Fiddler on the Roof
"Fiddler on the Roof," at The Villa Playhouse Theatre
by Eric D. Snider
Published on June 2, 2000
What makes "Fiddler on the Roof" such a long-time favorite is that, even though its old-fashioned Jewish characters struggling to keep their traditions in the face of rapid change are far removed from most of our situations, the play has an emotional center that is universal. We all have had to accept changes that were beyond our control, most of us have wrestled with some aspect of our faith, and all parents have wondered how their children grew up so fast.
The Villa Playhouse production of "Fiddler," alas, keeps everything on the surface, never plunging into the emotions that should propel the action and keep the audience interested. The actors say the lines that indicate their feelings, but there is no sense that they actually have those feelings.
The result is that, while the large cast (40-plus people) sings and acts with vigor, the production is too silly -- almost farcical at times -- to take it very seriously. And at 2 hours and 45 minutes, it's too long not to be getting something out of it.
Some aspects are meant to be funny, of course. Tevye's (David Haenlein) conversations with God are charming bits, and his relationship with his wife, Golde (Joyce Booth), is only intended to be romantic or sweet when they sing "Do You Love Me?" (which in this production really is a nice moment). And of course many songs like "To Life" should be extremely joyful and light-hearted.
The problem here is that nothing is ever less than light-hearted for more than a few moments. When Motel (Brian McFadyen) and Tzeitel (Esther Covington) approach Tevye about the possibility of breaking tradition and getting married without use of a matchmaker, the scene is sitcom-y and goofy. So when Tevye has his monologue and decides to let them go ahead, the decision seems too easy. Where was the huge internal struggle? Where was his balancing his love for his daughter with his devotion to tradition? The lines indicating such a conflict were there, but there was no conviction behind them -- plus we'd just seen three minutes of silliness immediately proceeding it, and the change in attitude is too abrupt.
Basically, this is "Fiddler on the Roof," played as a comedy, with brief bursts of seriousness that don't work because they're surrounded by too much levity, and because the actors keep being superficial, even when they're saying deep things.

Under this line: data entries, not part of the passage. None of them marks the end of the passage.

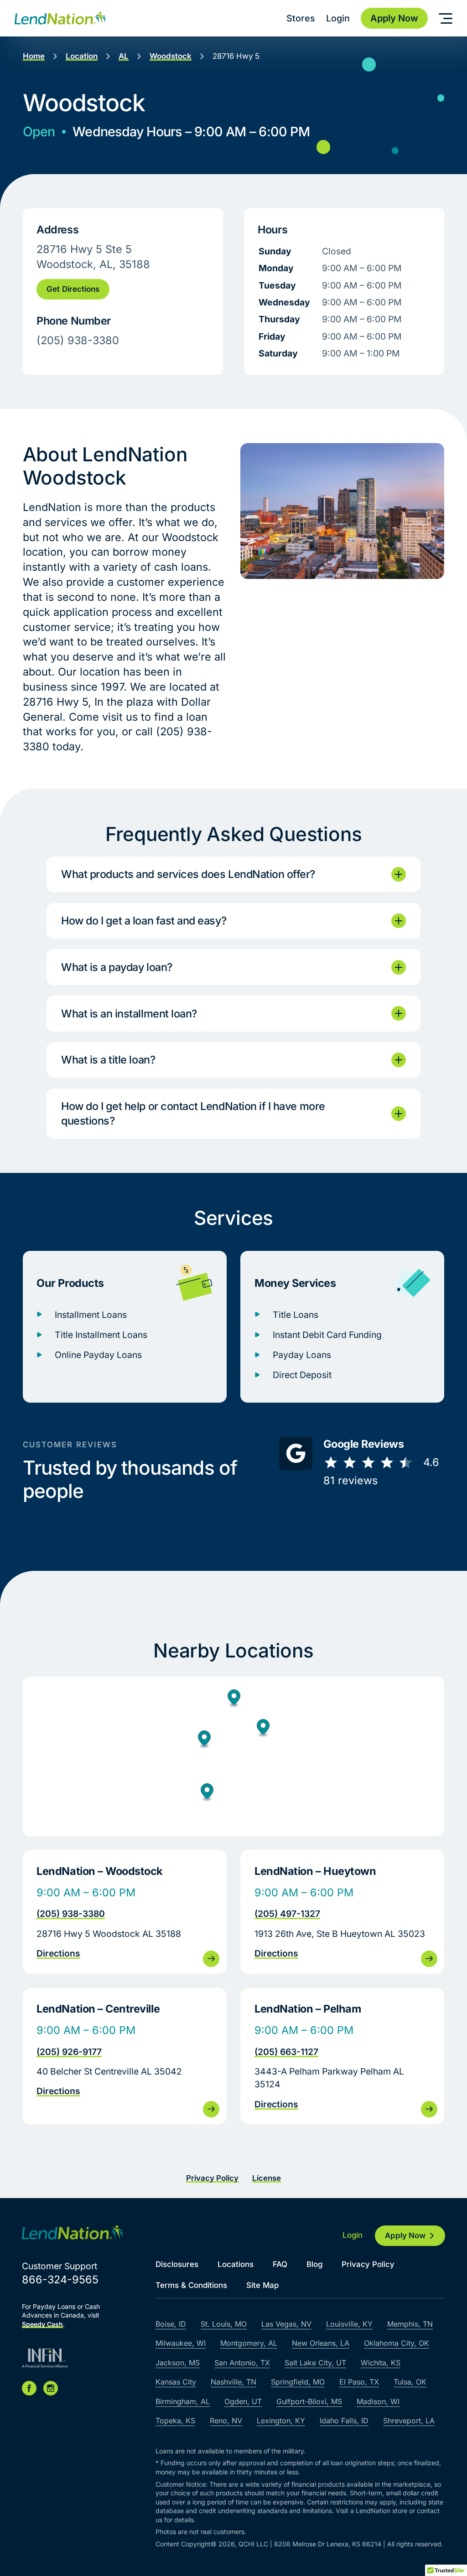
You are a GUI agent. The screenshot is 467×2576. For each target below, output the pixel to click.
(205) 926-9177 (69, 2051)
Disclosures (177, 2264)
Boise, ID (171, 2323)
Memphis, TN (410, 2323)
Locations (236, 2264)
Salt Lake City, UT (315, 2362)
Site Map (262, 2285)
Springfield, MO (298, 2381)
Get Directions (73, 289)
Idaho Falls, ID (344, 2420)
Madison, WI (378, 2401)
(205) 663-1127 (286, 2051)
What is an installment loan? (129, 1013)
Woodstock (171, 56)
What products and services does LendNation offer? (188, 874)
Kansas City (176, 2381)
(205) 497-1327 (287, 1913)
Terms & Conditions (191, 2285)
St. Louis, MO (224, 2323)
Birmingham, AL (183, 2401)
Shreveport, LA (409, 2420)
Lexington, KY (281, 2420)
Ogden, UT (243, 2401)
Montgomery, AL (248, 2343)
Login (338, 18)
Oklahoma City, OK (396, 2343)
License (266, 2178)
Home (34, 56)
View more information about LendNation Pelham (342, 2056)
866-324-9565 (60, 2279)
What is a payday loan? (116, 967)
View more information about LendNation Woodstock (125, 1912)
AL (124, 56)
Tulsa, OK (410, 2381)
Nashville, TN (233, 2381)
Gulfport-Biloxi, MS (309, 2401)
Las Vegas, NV (286, 2323)
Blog (314, 2264)
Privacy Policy (212, 2178)
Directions (58, 1953)
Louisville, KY (349, 2323)
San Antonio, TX (242, 2362)
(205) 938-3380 (70, 1913)
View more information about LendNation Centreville (125, 2056)
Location (82, 56)
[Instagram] (50, 2388)
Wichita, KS (380, 2362)
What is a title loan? (108, 1059)
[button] (204, 1740)
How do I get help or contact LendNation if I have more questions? (193, 1113)
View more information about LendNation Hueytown (342, 1912)
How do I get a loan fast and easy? (143, 920)
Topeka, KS (175, 2420)
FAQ (280, 2264)
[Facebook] (29, 2388)
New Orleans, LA (320, 2343)
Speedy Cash (42, 2324)
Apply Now (405, 2235)
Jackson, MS (178, 2362)
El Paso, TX (359, 2381)
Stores (300, 18)
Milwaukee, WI (181, 2343)
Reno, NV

If that suits you, fine. I think it betrays the original intent of the show.
As usual at the Villa, lighting is a problem, too. Even when the stage is "fully lit," the sides are dark, and much action takes place there. They need to realize, also, that there are ways of signifying "night-time" besides just turning off most of the lights and making everyone act in the dark. For as light as this show is figuratively, it's far too dark literally.
The singing is strong throughout, and the actors are generally committed to what they're doing; there is some real talent here. This is community theater, and I don't mean to sound like I'm judging it by Broadway standards. But even community theater can avoid the pitfall of trying to create humor where it doesn't belong, and thereby failing to convey the show's real emotions.